Stepping Out of Line in the Midst of an International Health Pandemic

The whole world is engaged right now with COVID-19, also known as “Novel Coronavirus.”  Here in America, lots of us are under shelter-in-place or stay-at-home orders, meaning that we’ve collectively been asked to live our lives much differently, well outside of our normal routines.  Our kids are engaged in e-learning at home, and many of us are working from home rather than going into our offices.  And lots of people who can’t work from home are home, wondering where their income is going to come from for the next who-knows-how-long.  The air is thick with uncertainty, anxiety, and unknowns.  The dukkha is palpable and plentiful.

And in the midst of this, I keep coming back to Alex Borstein’s speech at the 2019 Emmy awards where she invited us, especially women, to step out of line:

Ibid, I don’t know.  Uh, wow. I know a lot of people were upset last year because I wasn’t wearing a bra, so I want to apologize because tonight I’m not wearing any underwear… So you’re going to want to just throw that chair out or clean it pretty good… It looks pretty on TV, but it’s like a hot Bikram yoga class in here.  Lot of nervous women.  I want to dedicate this to the strength of a woman.  To Amy Sherman Palladino.  To every woman on the Maisel cast and crew.  To my mother, where are you, [INAUDIBLE]?  To my grandmother, [INAUDIBLE].  They are immigrants.  They are Holocaust survivors.  My grandmother turned to a guard.  She was in line to be shot into a pit, and she said, “What happens if I step out of line?”.  And he said, “I don’t have the heart to shoot you, but somebody will.”  And she stepped out of line.  And for that I am here, and for that, my children are here, so step out of line, ladies.  Step out of line.

I’ve been thinking about that speech since Alex first gave it in September 2019.  It struck me as a succinct invitation to consider how I spend my time and navigate in the world.  And as I am in the midst of working on a masters degree in mindfulness studies, it was an invitation to step back and notice how I have gone about my days, months, and years on autopilot.  What if I took Alex up on her invitation in a radical way?  What if I paused and stepped out of line with regard to all aspects of my life?

I have been engaged in this practice for several months now, discussing it with friends and encouraging them to join me, if it felt like something that would be nourishing for them.  I even had a bracelet made so that I can look down and have the reminder of this intentional practice—to step out of line.

Handcrafted by Clever Bird Boutique

This morning I was on a Zoom call with a circle from the Holding Space learning community that I am in, facilitated by Heather Plett and her fantastic teaching team.  It was a smaller circle than usual because we are in between modules, so this was a chance for us to gather together for ninety minutes without a specific agenda.  What struck me first is that I was sitting in a group that included Americans and Canadians, and we were all articulating similar feelings.  This virus is affecting us on a human level, and it pays no mind to national borders.  I also was struck by how much collective anxiety was expressed around knowing what to do in this space that feels a lot less structured than “normal.”  Questions arose*, such as:

  • How do I know I’m doing it right?
  • Where should I turn for guidance navigating this time?
  • Where do I put my trust—in God, in others, in myself?
  • My normal anxieties are all on overdrive, and now I’ve got an additional stressor of fear of missing out because there are so many offerings to support me during this time that I’m overwhelmed.
  • I’m suddenly working from home, schooling my child(ren), and I’m supposed to have all this time to clean closets or complete projects?  I don’t feel like I have any time.  What are people going to think when I haven’t “done” anything when we get to the other side of this?

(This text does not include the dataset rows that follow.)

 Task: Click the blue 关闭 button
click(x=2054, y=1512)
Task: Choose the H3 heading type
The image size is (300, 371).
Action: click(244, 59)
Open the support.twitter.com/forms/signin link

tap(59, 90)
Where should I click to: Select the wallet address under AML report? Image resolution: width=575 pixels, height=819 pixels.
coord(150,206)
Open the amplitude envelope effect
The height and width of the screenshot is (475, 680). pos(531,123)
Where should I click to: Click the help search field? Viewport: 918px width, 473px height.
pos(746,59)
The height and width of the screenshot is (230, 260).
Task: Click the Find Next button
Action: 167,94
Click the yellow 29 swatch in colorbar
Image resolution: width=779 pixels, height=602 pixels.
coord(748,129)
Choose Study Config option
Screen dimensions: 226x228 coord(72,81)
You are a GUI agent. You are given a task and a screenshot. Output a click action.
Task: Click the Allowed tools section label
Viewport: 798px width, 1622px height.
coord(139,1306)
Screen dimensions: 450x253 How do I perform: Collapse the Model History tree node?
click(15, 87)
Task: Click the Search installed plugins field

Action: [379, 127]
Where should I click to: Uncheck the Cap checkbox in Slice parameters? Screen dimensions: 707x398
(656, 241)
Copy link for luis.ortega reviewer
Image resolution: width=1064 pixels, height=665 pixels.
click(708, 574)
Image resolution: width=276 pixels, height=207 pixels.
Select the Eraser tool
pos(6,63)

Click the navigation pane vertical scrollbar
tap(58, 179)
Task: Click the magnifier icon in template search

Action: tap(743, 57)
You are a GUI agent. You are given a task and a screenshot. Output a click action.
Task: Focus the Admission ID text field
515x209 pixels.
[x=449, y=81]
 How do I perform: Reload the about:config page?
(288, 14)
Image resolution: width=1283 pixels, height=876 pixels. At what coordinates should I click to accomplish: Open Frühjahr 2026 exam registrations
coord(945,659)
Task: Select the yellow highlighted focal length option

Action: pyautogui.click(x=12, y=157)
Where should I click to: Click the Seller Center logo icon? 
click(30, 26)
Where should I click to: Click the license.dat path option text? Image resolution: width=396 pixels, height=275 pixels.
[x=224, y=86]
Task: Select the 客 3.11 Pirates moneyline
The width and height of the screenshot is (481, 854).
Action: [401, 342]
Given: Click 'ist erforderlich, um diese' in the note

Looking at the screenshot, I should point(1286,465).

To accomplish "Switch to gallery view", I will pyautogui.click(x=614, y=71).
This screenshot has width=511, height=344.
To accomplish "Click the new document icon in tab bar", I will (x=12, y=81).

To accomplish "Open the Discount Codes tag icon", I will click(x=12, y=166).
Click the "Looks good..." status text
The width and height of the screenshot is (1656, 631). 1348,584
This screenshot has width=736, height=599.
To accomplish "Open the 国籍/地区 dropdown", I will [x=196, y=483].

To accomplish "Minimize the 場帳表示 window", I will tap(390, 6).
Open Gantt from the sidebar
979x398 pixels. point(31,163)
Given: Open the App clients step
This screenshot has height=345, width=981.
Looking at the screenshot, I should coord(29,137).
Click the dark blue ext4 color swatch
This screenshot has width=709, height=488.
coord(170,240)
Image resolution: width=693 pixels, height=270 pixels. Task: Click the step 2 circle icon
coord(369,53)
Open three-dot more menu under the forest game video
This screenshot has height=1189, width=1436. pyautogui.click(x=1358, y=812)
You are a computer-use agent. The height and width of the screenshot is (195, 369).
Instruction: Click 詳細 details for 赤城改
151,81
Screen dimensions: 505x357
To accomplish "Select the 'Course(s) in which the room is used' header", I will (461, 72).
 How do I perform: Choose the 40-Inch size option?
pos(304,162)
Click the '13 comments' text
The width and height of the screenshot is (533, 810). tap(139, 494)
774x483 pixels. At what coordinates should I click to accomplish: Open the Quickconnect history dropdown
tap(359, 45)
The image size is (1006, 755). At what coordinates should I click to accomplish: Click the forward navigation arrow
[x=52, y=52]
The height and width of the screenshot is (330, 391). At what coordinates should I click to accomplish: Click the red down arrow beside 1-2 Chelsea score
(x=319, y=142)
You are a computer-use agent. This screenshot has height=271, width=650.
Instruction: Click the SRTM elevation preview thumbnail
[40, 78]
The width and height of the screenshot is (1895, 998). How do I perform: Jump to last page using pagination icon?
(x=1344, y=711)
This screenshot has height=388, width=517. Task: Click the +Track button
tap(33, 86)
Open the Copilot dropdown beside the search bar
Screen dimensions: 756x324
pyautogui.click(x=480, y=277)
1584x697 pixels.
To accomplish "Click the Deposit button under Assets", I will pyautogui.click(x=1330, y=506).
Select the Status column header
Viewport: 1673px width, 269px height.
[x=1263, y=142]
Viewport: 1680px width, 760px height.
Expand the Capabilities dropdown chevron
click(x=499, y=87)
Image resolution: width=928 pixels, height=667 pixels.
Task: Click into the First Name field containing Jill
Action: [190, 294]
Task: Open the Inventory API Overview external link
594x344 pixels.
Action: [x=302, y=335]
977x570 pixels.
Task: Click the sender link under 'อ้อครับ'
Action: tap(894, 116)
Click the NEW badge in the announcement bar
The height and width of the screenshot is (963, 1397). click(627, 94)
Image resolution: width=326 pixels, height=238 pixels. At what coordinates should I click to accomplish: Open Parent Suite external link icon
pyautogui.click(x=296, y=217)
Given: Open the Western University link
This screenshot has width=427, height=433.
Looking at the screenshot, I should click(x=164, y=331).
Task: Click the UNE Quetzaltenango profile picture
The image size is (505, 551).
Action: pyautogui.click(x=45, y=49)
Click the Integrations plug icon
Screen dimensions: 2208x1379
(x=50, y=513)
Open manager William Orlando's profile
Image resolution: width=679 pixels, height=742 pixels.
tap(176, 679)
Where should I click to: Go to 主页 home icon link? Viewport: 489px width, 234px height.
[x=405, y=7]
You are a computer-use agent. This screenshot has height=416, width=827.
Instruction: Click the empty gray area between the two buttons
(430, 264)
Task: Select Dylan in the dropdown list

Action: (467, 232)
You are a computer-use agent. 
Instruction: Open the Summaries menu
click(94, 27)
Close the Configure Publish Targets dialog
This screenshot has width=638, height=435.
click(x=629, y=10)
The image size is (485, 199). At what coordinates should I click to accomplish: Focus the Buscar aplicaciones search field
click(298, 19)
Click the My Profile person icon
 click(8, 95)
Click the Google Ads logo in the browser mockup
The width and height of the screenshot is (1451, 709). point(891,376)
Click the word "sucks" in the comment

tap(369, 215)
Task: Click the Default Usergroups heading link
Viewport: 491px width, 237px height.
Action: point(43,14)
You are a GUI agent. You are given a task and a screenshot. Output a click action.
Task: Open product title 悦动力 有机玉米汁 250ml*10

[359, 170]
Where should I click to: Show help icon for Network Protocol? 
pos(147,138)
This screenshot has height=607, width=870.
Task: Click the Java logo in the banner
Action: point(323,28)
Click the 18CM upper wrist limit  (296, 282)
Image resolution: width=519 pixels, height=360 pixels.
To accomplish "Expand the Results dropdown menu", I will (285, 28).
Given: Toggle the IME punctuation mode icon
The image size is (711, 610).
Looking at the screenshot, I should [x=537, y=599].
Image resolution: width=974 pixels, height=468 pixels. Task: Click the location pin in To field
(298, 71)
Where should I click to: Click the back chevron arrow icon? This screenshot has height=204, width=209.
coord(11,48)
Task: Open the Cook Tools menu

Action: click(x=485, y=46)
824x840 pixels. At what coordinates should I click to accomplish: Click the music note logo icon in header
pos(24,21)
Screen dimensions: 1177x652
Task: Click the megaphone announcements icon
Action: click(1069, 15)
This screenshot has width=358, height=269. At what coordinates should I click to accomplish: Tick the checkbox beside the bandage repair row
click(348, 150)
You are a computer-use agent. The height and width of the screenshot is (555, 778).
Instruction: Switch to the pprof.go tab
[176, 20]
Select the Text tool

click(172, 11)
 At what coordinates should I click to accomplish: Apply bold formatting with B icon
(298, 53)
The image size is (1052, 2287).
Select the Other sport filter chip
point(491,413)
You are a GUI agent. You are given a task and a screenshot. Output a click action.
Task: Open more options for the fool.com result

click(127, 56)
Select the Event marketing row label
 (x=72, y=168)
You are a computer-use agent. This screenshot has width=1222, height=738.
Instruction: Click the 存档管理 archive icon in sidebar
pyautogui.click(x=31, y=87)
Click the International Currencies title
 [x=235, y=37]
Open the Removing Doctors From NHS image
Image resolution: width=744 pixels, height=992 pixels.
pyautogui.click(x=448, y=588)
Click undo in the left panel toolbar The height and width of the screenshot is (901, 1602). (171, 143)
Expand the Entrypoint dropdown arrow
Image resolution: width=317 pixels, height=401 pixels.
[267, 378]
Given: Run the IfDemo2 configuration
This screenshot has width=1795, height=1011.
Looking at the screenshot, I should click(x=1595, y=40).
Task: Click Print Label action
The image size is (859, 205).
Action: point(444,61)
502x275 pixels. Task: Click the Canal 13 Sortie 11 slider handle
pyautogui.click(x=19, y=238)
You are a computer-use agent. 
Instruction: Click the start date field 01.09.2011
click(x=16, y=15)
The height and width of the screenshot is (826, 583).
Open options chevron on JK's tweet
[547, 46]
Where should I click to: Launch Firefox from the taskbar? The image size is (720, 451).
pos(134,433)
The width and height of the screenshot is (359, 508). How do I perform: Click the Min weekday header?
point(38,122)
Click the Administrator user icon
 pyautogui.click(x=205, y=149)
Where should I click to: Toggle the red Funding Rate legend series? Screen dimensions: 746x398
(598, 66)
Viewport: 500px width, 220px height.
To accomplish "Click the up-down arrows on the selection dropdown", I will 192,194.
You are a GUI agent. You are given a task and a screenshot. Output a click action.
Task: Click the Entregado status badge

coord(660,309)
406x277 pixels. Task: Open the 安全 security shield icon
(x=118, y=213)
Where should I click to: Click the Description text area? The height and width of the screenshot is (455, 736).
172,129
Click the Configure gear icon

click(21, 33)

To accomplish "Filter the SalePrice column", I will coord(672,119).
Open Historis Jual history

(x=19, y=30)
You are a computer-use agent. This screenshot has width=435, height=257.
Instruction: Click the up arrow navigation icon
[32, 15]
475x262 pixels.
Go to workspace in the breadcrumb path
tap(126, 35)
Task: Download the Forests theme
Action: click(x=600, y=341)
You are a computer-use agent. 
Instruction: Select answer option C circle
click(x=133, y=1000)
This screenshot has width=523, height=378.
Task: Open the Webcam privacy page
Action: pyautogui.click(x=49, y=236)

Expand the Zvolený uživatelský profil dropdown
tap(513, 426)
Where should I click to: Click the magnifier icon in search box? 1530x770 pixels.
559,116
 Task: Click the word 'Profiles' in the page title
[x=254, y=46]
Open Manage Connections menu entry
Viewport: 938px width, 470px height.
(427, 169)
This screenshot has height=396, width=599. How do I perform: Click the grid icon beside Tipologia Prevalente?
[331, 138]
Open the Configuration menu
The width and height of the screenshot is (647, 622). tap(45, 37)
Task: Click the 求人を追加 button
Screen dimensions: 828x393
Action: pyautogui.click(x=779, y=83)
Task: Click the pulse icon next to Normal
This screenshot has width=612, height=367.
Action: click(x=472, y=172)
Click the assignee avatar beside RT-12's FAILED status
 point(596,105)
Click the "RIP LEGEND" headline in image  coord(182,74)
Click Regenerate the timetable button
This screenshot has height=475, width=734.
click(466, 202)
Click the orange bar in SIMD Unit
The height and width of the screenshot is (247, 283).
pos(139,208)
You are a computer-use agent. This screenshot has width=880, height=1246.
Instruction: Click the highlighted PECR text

We were ALL feeling these feelings in some form or another.  And as I’ve reflected for the rest of the day on that beautiful group of people sharing dialogue around these feelings, I’ve realized that NOW is the perfect opportunity for all of us to consider the invitation to STEP OUT OF LINE.  Could some of these feelings be driven by our conditioning that taught us we need to rely on an expert to guide our decisions on how we spend our time?  Could some of it be connected to our Western upbringing of productivity and the cult of busyness?  Maybe we’re scared that we’ll feel shame when we don’t live up to some unknown expectation when this is all over?  The answer is probably “yes.”

I’m going to spend this time in our collective liminal space considering how I can gently practice with all of these feelings by stepping out of line to pause and reflect about what is coming up for me in these moments.  I’m going to sit with these feelings and turn inward to reflect.  And then I’m going to emerge, confident that I remained still and silent long enough to hear the whisper of the Holy Spirit, who I know speaks to me through my heart and mind.  If you’d like to join me, I’ll be here to companion you on your journey.

*Circle participants have an agreement that what is said in circle remains between participants. I have paraphrased the feelings and questions that arose and have shared them in this reflection in an effort to illustrate how much more similar than dissimilar we all are. I have tried to do that in a way that is respectful of the agreement we have as a circle.